▶ Work request: Set down the material again. Keep every line exactly as it is.

++++++++++++++++++++

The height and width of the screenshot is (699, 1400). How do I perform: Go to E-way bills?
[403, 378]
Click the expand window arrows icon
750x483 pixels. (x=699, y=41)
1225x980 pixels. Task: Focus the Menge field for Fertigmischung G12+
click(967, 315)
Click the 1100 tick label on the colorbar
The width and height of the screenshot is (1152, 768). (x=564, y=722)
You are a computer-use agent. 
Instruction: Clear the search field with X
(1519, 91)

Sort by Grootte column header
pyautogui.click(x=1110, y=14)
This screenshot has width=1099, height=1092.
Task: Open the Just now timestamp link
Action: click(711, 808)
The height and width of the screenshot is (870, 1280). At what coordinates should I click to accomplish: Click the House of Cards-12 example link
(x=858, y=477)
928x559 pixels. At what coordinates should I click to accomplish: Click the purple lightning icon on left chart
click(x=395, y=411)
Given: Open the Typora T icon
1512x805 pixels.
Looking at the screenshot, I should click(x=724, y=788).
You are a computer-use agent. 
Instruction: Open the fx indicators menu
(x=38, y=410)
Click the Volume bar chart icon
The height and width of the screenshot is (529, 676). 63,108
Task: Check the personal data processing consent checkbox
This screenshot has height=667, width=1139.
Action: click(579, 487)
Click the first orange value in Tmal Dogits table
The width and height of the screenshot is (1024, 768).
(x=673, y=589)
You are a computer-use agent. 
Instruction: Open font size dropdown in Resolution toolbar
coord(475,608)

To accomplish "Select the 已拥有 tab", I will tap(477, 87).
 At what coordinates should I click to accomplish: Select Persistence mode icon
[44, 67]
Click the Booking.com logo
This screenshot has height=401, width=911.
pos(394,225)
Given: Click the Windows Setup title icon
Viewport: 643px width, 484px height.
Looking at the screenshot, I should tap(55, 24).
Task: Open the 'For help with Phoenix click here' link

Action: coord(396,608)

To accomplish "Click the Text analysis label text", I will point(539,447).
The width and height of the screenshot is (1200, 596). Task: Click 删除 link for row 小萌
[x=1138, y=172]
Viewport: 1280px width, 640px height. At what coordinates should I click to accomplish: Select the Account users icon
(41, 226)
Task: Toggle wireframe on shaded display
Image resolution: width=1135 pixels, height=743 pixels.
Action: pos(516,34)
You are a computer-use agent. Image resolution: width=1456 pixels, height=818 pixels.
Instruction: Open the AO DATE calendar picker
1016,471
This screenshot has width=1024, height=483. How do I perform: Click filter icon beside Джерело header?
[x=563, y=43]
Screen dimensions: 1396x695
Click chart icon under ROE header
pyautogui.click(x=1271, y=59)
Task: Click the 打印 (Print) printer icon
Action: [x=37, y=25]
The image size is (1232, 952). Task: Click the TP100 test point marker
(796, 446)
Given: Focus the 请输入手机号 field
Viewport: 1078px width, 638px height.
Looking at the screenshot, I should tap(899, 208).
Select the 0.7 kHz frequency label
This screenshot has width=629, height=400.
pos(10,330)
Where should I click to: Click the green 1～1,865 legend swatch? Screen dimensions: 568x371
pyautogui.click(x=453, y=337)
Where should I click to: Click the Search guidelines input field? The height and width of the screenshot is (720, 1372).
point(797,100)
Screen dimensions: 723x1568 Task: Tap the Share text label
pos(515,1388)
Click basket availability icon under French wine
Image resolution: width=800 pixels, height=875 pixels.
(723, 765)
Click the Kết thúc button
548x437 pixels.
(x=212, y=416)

++++++++++++++++++++

▶ Reply to the task:
The height and width of the screenshot is (699, 1400). How do I perform: Go to E-way bills?
[403, 378]
Click the expand window arrows icon
750x483 pixels. (x=699, y=41)
1225x980 pixels. Task: Focus the Menge field for Fertigmischung G12+
click(967, 315)
Click the 1100 tick label on the colorbar
The width and height of the screenshot is (1152, 768). (x=564, y=722)
You are a computer-use agent. 
Instruction: Clear the search field with X
(1519, 91)

Sort by Grootte column header
pyautogui.click(x=1110, y=14)
This screenshot has width=1099, height=1092.
Task: Open the Just now timestamp link
Action: click(711, 808)
The height and width of the screenshot is (870, 1280). At what coordinates should I click to accomplish: Click the House of Cards-12 example link
(x=858, y=477)
928x559 pixels. At what coordinates should I click to accomplish: Click the purple lightning icon on left chart
click(x=395, y=411)
Given: Open the Typora T icon
1512x805 pixels.
Looking at the screenshot, I should click(x=724, y=788).
You are a computer-use agent. 
Instruction: Open the fx indicators menu
(x=38, y=410)
Click the Volume bar chart icon
The height and width of the screenshot is (529, 676). 63,108
Task: Check the personal data processing consent checkbox
This screenshot has height=667, width=1139.
Action: click(579, 487)
Click the first orange value in Tmal Dogits table
The width and height of the screenshot is (1024, 768).
(x=673, y=589)
You are a computer-use agent. 
Instruction: Open font size dropdown in Resolution toolbar
coord(475,608)

To accomplish "Select the 已拥有 tab", I will tap(477, 87).
 At what coordinates should I click to accomplish: Select Persistence mode icon
[44, 67]
Click the Booking.com logo
This screenshot has height=401, width=911.
pos(394,225)
Given: Click the Windows Setup title icon
Viewport: 643px width, 484px height.
Looking at the screenshot, I should tap(55, 24).
Task: Open the 'For help with Phoenix click here' link

Action: coord(396,608)

To accomplish "Click the Text analysis label text", I will point(539,447).
The width and height of the screenshot is (1200, 596). Task: Click 删除 link for row 小萌
[x=1138, y=172]
Viewport: 1280px width, 640px height. At what coordinates should I click to accomplish: Select the Account users icon
(41, 226)
Task: Toggle wireframe on shaded display
Image resolution: width=1135 pixels, height=743 pixels.
Action: pos(516,34)
You are a computer-use agent. Image resolution: width=1456 pixels, height=818 pixels.
Instruction: Open the AO DATE calendar picker
1016,471
This screenshot has width=1024, height=483. How do I perform: Click filter icon beside Джерело header?
[x=563, y=43]
Screen dimensions: 1396x695
Click chart icon under ROE header
pyautogui.click(x=1271, y=59)
Task: Click the 打印 (Print) printer icon
Action: [x=37, y=25]
The image size is (1232, 952). Task: Click the TP100 test point marker
(796, 446)
Given: Focus the 请输入手机号 field
Viewport: 1078px width, 638px height.
Looking at the screenshot, I should tap(899, 208).
Select the 0.7 kHz frequency label
This screenshot has width=629, height=400.
pos(10,330)
Where should I click to: Click the green 1～1,865 legend swatch? Screen dimensions: 568x371
pyautogui.click(x=453, y=337)
Where should I click to: Click the Search guidelines input field? The height and width of the screenshot is (720, 1372).
point(797,100)
Screen dimensions: 723x1568 Task: Tap the Share text label
pos(515,1388)
Click basket availability icon under French wine
Image resolution: width=800 pixels, height=875 pixels.
(723, 765)
Click the Kết thúc button
548x437 pixels.
(x=212, y=416)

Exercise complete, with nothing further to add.